They didn’t know they’d just taken the first steps in creating 500 Women Scientists, now a global grassroots organization of more than 20,000 women in science, technology, engineering and math fields that seeks to transform leadership, diversity and public engagement in the sciences. 

“I remember thinking, ‘Someone is going to step up to do something,’ then thinking, ‘Oh no! We are the ones!’” says Zelikova, now a senior scientist with California-based Carbon 180, a non-governmental climate-solutions organization.

Hoping to keep up the momentum, they scheduled a meetup at the annual meeting of the American Geophysical Union in San Francisco in early December 2016. That gathering drew not just younger women scientists, but some of the top women in science.

“We had this awesome network of women built up,” Ramirez says. It was then just a matter of, “I know five people I could message right now to do this one thing. We continue today; we’ve just grown the network.”

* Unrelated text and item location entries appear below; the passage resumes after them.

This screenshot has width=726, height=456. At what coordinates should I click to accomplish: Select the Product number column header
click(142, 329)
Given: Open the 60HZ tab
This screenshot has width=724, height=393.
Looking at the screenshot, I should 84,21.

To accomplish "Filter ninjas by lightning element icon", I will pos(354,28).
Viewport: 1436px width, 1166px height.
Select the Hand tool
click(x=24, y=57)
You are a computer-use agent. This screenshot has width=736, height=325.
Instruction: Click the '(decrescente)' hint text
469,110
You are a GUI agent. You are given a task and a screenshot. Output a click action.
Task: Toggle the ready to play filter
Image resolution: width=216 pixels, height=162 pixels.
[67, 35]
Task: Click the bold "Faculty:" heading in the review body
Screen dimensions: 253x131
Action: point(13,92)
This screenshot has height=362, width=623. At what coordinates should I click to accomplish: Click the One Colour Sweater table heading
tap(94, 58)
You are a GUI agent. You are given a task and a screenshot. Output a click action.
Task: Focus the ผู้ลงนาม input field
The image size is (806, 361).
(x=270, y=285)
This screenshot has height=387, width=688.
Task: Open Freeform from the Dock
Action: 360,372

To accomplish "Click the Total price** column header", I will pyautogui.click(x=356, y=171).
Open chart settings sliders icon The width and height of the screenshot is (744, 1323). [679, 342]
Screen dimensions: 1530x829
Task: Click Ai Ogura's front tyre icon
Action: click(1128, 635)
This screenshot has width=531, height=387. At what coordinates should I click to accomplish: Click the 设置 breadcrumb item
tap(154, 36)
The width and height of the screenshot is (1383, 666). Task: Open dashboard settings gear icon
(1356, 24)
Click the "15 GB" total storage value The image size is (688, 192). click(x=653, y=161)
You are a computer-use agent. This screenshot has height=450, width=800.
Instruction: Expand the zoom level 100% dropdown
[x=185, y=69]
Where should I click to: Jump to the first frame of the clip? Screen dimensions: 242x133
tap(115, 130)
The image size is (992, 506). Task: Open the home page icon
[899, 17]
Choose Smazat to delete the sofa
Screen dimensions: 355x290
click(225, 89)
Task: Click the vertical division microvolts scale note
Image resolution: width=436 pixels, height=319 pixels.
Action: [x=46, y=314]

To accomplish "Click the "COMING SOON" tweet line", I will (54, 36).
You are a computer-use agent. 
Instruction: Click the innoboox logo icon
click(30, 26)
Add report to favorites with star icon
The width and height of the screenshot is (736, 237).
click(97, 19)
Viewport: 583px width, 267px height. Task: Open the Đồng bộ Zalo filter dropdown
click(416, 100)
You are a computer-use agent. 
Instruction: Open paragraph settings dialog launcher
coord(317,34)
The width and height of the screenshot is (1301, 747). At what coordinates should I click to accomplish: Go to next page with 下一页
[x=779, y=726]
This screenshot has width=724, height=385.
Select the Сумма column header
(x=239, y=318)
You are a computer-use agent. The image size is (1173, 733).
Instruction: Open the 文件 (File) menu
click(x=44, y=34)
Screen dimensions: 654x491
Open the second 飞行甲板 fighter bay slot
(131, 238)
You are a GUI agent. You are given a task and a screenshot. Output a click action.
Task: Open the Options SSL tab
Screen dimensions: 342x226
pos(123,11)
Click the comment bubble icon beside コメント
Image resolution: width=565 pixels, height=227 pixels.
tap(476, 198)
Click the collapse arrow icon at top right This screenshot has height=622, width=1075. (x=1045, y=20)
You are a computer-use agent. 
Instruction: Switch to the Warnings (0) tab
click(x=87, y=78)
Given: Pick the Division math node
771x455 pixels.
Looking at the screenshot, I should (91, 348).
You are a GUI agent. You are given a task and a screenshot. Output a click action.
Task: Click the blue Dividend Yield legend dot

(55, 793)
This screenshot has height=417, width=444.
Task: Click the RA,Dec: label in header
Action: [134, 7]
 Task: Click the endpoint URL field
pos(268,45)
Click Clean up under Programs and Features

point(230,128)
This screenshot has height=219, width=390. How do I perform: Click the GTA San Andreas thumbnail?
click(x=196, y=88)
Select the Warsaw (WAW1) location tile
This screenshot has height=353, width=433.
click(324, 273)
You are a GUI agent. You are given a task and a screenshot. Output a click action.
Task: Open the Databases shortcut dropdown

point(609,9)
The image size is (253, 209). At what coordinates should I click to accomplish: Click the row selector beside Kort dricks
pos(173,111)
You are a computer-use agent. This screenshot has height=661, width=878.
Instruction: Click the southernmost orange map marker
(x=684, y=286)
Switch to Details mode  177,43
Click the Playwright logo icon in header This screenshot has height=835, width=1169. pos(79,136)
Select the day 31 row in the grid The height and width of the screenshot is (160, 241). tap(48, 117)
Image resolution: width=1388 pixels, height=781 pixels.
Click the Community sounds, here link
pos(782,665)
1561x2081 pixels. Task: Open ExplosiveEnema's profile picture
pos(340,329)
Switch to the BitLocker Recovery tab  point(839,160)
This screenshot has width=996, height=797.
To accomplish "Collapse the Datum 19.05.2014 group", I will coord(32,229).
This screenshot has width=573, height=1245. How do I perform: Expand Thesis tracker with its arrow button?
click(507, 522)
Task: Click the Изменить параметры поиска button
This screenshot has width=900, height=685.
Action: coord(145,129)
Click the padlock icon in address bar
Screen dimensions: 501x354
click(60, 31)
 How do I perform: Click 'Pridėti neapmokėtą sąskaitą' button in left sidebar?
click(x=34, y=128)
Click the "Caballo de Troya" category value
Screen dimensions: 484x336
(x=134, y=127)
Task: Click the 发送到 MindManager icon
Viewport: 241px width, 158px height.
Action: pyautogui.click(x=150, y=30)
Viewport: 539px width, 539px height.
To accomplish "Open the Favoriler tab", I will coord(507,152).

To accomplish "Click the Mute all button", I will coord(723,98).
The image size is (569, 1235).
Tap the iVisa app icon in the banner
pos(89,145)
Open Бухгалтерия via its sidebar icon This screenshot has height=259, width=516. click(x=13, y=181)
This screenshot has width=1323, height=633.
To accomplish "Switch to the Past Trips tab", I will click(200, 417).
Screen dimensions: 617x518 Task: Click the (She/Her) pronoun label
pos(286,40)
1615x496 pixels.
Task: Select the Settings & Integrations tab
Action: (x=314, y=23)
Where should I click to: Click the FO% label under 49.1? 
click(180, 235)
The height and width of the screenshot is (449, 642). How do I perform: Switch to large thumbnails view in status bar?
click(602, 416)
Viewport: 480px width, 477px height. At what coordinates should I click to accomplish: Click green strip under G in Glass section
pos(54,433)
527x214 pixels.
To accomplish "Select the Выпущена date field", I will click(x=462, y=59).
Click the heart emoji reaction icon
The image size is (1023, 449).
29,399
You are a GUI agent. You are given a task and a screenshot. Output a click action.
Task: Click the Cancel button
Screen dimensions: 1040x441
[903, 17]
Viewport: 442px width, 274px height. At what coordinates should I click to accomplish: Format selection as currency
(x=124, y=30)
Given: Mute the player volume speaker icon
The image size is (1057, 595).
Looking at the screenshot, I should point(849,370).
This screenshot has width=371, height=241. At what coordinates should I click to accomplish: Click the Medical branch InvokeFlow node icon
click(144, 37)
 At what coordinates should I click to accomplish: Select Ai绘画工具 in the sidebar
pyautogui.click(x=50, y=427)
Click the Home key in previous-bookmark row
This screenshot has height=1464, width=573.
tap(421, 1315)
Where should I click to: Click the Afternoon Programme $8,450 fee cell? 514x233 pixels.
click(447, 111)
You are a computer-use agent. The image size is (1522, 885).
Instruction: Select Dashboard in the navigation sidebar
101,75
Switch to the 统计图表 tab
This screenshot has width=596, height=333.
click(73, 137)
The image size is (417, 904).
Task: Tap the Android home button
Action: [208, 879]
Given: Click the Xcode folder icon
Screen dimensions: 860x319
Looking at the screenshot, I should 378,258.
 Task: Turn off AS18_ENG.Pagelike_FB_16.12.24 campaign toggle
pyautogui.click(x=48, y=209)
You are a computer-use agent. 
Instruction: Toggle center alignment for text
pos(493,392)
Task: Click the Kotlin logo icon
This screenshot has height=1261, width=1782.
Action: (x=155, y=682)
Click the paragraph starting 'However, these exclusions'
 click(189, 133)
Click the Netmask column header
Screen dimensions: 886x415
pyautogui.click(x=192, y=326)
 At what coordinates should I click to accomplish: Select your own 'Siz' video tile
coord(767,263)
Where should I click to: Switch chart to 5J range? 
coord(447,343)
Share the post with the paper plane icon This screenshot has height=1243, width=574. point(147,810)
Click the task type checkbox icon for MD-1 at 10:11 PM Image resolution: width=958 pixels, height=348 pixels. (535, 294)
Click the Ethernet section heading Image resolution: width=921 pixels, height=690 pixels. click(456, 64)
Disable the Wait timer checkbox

500 Women Scientists has encouraged women to create independent local chapters they call “pods.” They provide support, and Zelikova—who has been profiled by publications such as Mother Jones and the High Country News—has visited many of the pods, but the agenda is up to local members. 

Both at the pod and national levels, the organization responds in the media to issues affecting science, whether it’s allegations of sexual misconduct, the rights of transgender people or a policy debate in Washington.

Countering old-school notions that scientists cannot—or perhaps should not—be advocates, 500 Women Scientists has vigorously promoted not just upholding science, but also recognizing that it has not been immune from inequality and injustice.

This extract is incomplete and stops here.